Passage provided |

►

Thoughts On: Common-Sense Knowledge Bases

Motivation
Open Mind and ConceptNet
Divisi and AnalogySpace

# Motivation

Common sense knowledge like this goes into the creation of all usable software:

Most appointments on a calendar are during business hours.
People are unlikely to browse past the first 10 search results.
Buttons should look like buttons.

The problem is that we typically encode it by hand, baking it into the program logic instead of specifying it separately. That makes it hard to reason about and hard to adapt to new situations.

Below are some of the current techniques (that I know about) for encoding common sense information. It can't all be captured yet, but a big chunk of it can.

# Open Mind and ConceptNet

The Open Mind Common Sense Database is a web site that has been collecting common-sense assertions¹ about our world for many years now, in several languages. People can type assertions² such as “Carrots are orange” and the database will store that as a triple:

(‘carrot’, HasProperty, ‘orange’)

The left and right terms are Concepts and the middle term is a Relation. Not many relations are supported, but Open Mind knows about many concepts.

You can walk the graph created by this information using ConceptNet, which has a web API and a Python library (for offline use).

# Divisi and AnalogySpace

The Open Mind data is spotty because there are a lot of things to say about the world. To take advantage of what we do know by drawing analogies, they created a singular value decomposition (SVD) library called Divisi to fill in the gaps.

The idea is to create a two-dimensional matrix of the Open Mind triples by combining the relation and second concept:

(‘carrot’, ‘HasProperty orange’)

Each such assertion becomes a cell in a huge matrix with a row for each concept, and a column for each relation/concept pair. The value of the cell is the confidence in that assertion, based on user votes.

     ‘IsA animal’  ‘HasProperty cute’
cat        1                1
dog        1

To generalize, SVD is applied, some of the least significant axes are thrown out, and the matrix reconstructed. The effect is like squinting at the original matrix. When two rows are similar, values present in one row will bleed into the other.

     ‘IsA animal’  ‘HasProperty cute’
cat       1.2              0.7
dog       0.7              0.4

◄

Assigned task A | Transcribe from the passage on common-sense knowledge bases, starting with "The Open Mind data" and going on through "on user votes.".

Extracted data |
►

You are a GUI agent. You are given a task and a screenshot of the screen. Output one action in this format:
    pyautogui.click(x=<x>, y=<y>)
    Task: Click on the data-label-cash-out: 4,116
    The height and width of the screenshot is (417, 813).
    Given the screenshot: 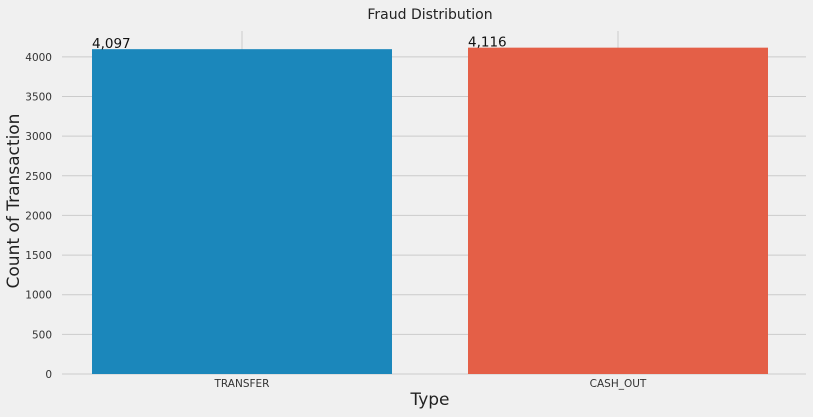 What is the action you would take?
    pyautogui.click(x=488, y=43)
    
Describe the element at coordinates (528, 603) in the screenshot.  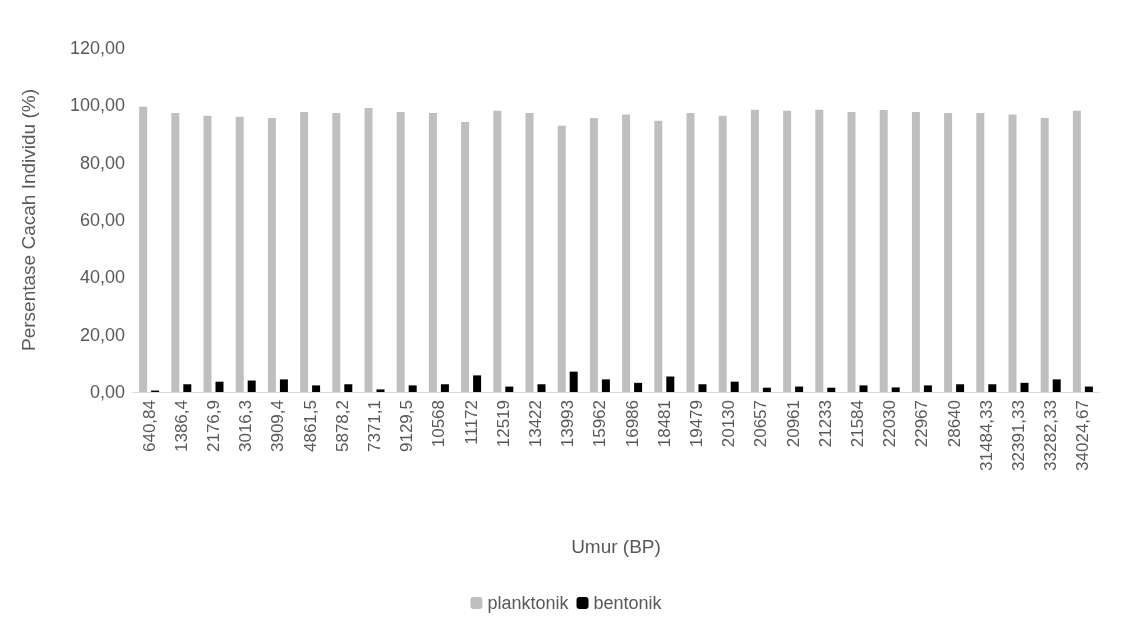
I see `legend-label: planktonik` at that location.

◄
►

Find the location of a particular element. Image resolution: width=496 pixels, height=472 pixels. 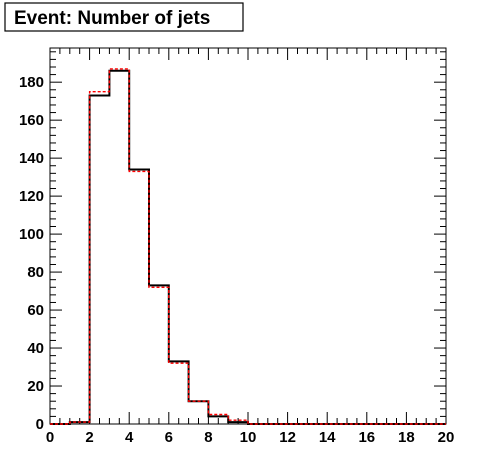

◄

Assigned task B | Pick out every line of the rows that contains the string "label", treating uppercase and lowercase as different.

Exercise response A |
The Open Mind data is spotty because there are a lot of things to say about the world. To take advantage of what we do know by drawing analogies, they created a singular value decomposition (SVD) library called Divisi to fill in the gaps.

The idea is to create a two-dimensional matrix of the Open Mind triples by combining the relation and second concept:

(‘carrot’, ‘HasProperty orange’)

Each such assertion becomes a cell in a huge matrix with a row for each concept, and a column for each relation/concept pair. The value of the cell is the confidence in that assertion, based on user votes.

Exercise response B |
    Task: Click on the data-label-cash-out: 4,116
I see `legend-label: planktonik` at that location.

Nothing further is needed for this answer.